Top of GIVEN RECORDS

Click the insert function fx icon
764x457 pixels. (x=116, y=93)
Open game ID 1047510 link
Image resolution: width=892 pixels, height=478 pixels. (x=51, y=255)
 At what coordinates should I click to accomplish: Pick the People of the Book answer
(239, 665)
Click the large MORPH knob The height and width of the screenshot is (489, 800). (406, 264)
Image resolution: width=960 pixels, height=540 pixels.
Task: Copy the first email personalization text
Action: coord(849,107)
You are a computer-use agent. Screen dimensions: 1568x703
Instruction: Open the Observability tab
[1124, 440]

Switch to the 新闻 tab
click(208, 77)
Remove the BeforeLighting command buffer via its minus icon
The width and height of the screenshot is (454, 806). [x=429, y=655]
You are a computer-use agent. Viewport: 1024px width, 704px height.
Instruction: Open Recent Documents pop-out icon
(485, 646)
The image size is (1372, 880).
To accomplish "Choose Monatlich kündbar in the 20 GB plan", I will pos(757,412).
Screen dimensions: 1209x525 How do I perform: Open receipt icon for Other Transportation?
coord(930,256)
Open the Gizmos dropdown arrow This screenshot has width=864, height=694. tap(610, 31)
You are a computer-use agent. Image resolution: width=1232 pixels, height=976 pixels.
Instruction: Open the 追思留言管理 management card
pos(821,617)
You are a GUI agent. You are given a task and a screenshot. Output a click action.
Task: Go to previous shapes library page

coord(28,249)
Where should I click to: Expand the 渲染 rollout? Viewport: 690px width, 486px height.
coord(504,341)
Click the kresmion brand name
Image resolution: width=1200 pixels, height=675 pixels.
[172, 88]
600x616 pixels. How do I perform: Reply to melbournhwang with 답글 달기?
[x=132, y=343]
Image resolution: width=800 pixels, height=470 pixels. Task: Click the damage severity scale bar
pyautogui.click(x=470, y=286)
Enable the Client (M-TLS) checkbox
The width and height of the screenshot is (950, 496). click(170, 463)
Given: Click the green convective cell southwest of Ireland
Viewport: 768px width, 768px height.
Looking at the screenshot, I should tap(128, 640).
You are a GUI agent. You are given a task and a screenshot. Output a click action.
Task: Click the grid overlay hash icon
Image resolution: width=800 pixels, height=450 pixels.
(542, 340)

Bottom of GIVEN RECORDS

WORK TASK —
Wherever "computer" occurs in the entries above, copy the line it sits on.

EXERCISE OUTPUT —
You are a computer-use agent. Screen dimensions: 1568x703
You are a computer-use agent. Viewport: 1024px width, 704px height.
You are a computer-use agent. Image resolution: width=1232 pixels, height=976 pixels.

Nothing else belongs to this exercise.